Lessons Learned From Don’t Spy On Us: Your Guide To Internet Privacy
With 500 attendees and some big names from the data privacy and human rights fields, the Don’t Spy on Us Day of Action was a fascinating afternoon of discussion, debate, and practical advice on how to keep our personal data private from snooping governments. I learned a lot, and I’ve condensed the most important parts of what I’ve learned into five main points.
I’ve also included five things you can do right now to make a difference, both for yourself and for other internet users.
1. Online Privacy Isn’t Just About Protecting Our Data
While keeping our personal data private online is important, the Don’t Spy On Us campaign and others like it emphasize the bigger picture. The speakers didn’t include just security experts; there were a number of human rights advocates and important figures from the press, and discussion ranged from governmental privilege and judicial oversight to the nature of democracy, international cooperation, self-determination, and social relations.
Bruce Schneier (@schneierblog), a security and cryptography expert that we’ve interviewed before , discussed our right to have control over our public face and the people who see it (for example, you can act differently around your family and your friends). But being constantly surveilled violates that right, because you no longer have any control over which information is being shared or who has access to it.
As Carly Nyst (@carlynyst) pointed out, privacy is the ability to choose who has your information and what they do with it. Mass surveillance is dependent on neither of these things being possible.
There was also a great deal of discussion about governmental transparency in surveillance programs, and a number of experts emphasized the need for judicial oversight of the digital intelligence community. At the moment, most of the oversight is political, and oversight committees often include former intelligence officials.
Of course, the government isn’t the only group that’s to blame; Cory Doctorow (@doctorow) pointed out that companies are doing a lot of spying on behalf of the government by turning over vast amounts of data (the recent Vodafone law enforcement disclosure report provides evidence for this).

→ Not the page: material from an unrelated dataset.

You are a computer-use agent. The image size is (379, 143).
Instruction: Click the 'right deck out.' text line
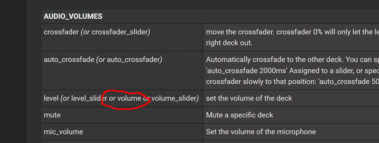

Jimmy Wales (@jimmy_wales) discussed how he and his friends had e-mail discussions when they were teens to explore their politics and views, which sometimes ranged into the radical. Could they have been identified as extremists and targeted for further surveillance? What else might a paranoid government do if they felt that discussions like these were a threat? If people are afraid of punishment for sharing their opinions because of government monitoring, the argument goes, the right of free speech has been violated.
“Privacy is the ability to choose who has your information and what they do with it.”

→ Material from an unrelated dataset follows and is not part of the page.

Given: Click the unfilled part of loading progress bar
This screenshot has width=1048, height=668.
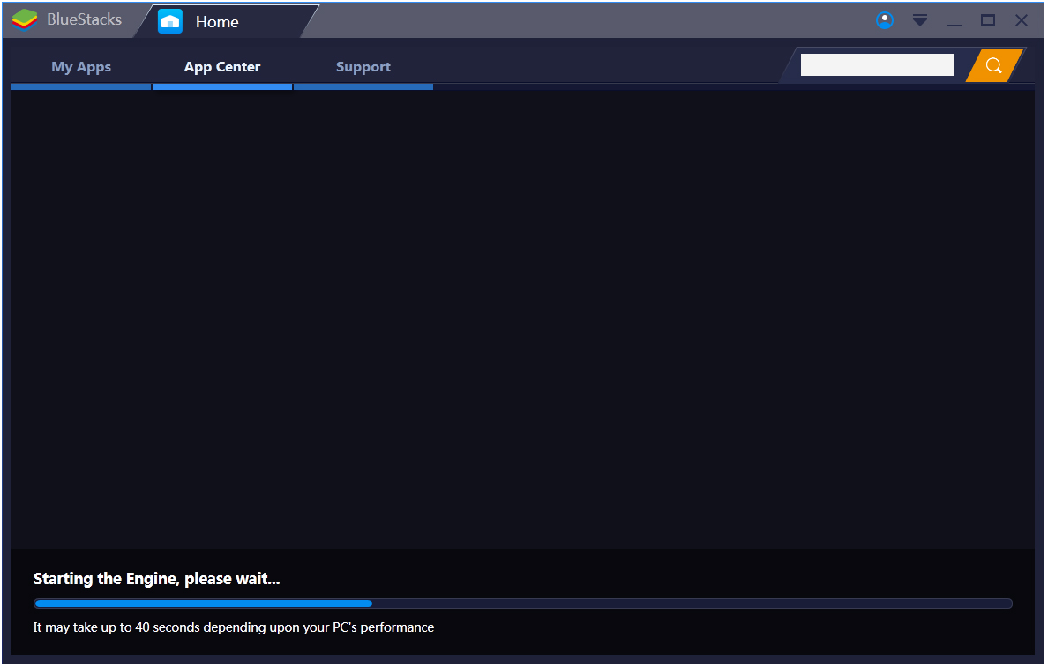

As you can see, there’s a huge variety of issues that all tie into online privacy—and this is just a small sample.
2. Privacy Is An International Issue
While this event focused on information privacy and security in the UK (and, to a lesser degree, in the US), it quickly became clear that it needs to be addressed on an international level. Caspar Bowden (@CasparBowden), a privacy expert and former chief privacy advisor at Microsoft, repeatedly pointed out that the American government uses different standards when surveilling American citizens and foreigners or immigrants, and made the claim that this was a violation of the European Human Right Convention.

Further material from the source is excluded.